- _Work to complete_
A: According to the Edit Assistant role description, who usually employs Edit Assistants?
B: Continue the Edit Assistant role description, starting after its last sentence.

- _Document extract_
○ ○ ○ ○
- Film | TV
- Personality type:
- Assisting senior Post-Production staff
- Setting up edit suites for use
- Carrying out basic post-production tasks
Is this role right for me?
To do this role, you will need to:
- Have an understanding of the post-production process
- Understand different industry formats
- Understand basic editing equipment
- Be familiar with editing systems and graphics
- Be able to solve basic technical problems
- Understand the principles of off-line and on-line editing
- Understand the principles of non-linear editing
- Understand industry practices for labelling and storing tapes
- Have advanced IT skills
- Have good team working skills
- Have excellent communication skills
- Be highly organised
- Have good attention to detail
- Be able to use your initiative
- Be good at problem solving
- Be diplomatic and sensitive when working with clients
- Understand the relevant health and safety laws and procedures
What does an Edit Assistant do?
Edit Assistants provide basic technical and practical support for Editors, Telecine Operators, Colourists and other senior staff. This allows senior staff to concentrate on the creative aspects of Post Production. Edit Assistants are usually employees of a facilities house.
Edit Assistants also help with spotting and correcting mistakes in the Post Production process. They are responsible for preparing Edit suites for use. They operate caption generators as needed during editing sessions. They also sort out any problems with the technology in Edit suites.
Edit Assistants may carry out some simple cutting and editing work. They manage all media. This in includes auto-conforming media, digitising material for editing, making sure there is enough storage space. They control and monitor the movement of material in preparation for editing. They are also responsible for logging and storing tapes, recording reports and printing labels.
Other tasks as an Edit Assistant can include:
1 Avid media folder & dailies media file management
Moving new media files into a shared storage environment and understanding the labelling system for the specific job. Understanding the file structure that AVID uses to manage its imported media files, including the way the media file databases work.
2 Master-clip labelling
Understanding the specific post workflow for your job and knowing what metadata will be required further down the line. Adjusting the clip text based information to the editors requirements.
3 Importing and merging ALEs into AVID
Importing master-clip information into avid bins ready to link to media.
4 Preparing rushes For editing
Including syncing picture and sound rushes using timecode and knowing how to manually sync if that is not an option. Group clipping. Getting the rushes bins ready in any way the editor requires.
Understanding the various documents that come into the cutting room and their significance. Adapting to the specific paperwork requirements of the editor.
6 Track laying
An understanding of temp track laying and the power of sound. Mixing within AVID temp sound effects and atmospheres to a brief.
7 Visual effects
A basic understanding of how to perform compositions and transitions within the AVID visual effects tools.
8 Exporting sequences
Being able to export sequences using the full range of avid export settings and codecs. Understanding the implications of using specific settings and presets.
9 Backing up protocol
Using various third party software to ensure daily back ups are conducted and complete.
○ ○ ○ ○
- _Information shown_
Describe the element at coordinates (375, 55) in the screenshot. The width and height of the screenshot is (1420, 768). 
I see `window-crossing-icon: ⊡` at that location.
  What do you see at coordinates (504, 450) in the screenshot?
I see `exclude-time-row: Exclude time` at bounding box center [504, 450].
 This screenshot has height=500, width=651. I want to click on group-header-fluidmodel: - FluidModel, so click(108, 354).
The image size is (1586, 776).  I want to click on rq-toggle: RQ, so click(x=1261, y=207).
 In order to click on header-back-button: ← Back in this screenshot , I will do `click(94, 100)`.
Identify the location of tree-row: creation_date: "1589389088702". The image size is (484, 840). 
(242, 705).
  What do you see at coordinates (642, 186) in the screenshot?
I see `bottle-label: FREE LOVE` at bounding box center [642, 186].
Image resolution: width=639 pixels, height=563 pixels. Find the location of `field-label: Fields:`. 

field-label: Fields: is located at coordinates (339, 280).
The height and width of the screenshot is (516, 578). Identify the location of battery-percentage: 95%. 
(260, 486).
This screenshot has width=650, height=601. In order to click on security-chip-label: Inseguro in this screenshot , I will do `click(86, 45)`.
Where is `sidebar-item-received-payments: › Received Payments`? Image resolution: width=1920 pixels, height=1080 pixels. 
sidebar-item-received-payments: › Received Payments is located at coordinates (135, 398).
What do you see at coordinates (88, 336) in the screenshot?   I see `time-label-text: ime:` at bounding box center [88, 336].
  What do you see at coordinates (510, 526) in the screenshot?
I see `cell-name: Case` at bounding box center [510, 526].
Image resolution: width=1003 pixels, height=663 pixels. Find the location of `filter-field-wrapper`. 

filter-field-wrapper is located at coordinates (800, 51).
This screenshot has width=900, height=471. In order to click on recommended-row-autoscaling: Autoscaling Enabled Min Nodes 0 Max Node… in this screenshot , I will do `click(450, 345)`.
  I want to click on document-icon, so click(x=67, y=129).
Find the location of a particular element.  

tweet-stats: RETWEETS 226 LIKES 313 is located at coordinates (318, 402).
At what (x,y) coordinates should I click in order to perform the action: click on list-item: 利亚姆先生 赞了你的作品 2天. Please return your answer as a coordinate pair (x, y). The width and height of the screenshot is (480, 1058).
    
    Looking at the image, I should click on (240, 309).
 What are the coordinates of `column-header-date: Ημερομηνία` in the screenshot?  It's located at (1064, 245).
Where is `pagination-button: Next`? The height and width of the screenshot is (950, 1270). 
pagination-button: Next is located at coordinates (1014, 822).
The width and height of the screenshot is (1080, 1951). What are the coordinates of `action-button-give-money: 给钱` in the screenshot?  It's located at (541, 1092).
○ ○ ○ ○
- _Responses to the exercise_
A: A facilities house.

B:
10 Establishing a thoroughness in your work ethic, and understanding ‘why’ and not just ‘how.'
Creating a working environment where the emphasis is on detail so that mistakes are avoided. Work is checked and double checked and systems are in place to make sure it is carried out methodically. For example, checking camera reports against rushes bins to ensure you have prepared the bin with all of the material shot for a specific scene. Every effort should be made to understand ‘why’ a work flow and system is in place in any given cutting room. Not just ‘how’ to achieve a specific outcome, but why one way is better than another.
11 Develop an understanding of who your colleagues are.
From the shooting crew to the final post crew. Trainees should become familiar with the shooting set to form an understanding of where post is in the process of film making. Develop relationships with the other departments to encourage communication skills with the shooting crew. Likewise during post, develop an understanding of the workflow through to final delivery by seeing turnover, track laying, VFX meetings, grade and pre mix.
Will I need a qualification?
You don’t need a specific qualification. You might find a media degree gives you useful background knowledge. Or you might come from a background as an editor, working on shorts, corporates or music promos.
What’s the best route in?
You can start out as a Runner in a Post Production company. After some time in the job and depending on your skills and talents you might be offered the opportunity to carry out some editing duties. The Runner role is a good opportunity to learn about every aspect of the industry and make valuable contacts,
You could apply to be a trainee through Trainee Finder, which gives you hands-on experience in the industry and helps you build those all-important contacts that are essential when competing for a job:
Where might the role take me?
If you work as an Edit Assistant for three to four years, you may then go on to become a fully qualified Editor.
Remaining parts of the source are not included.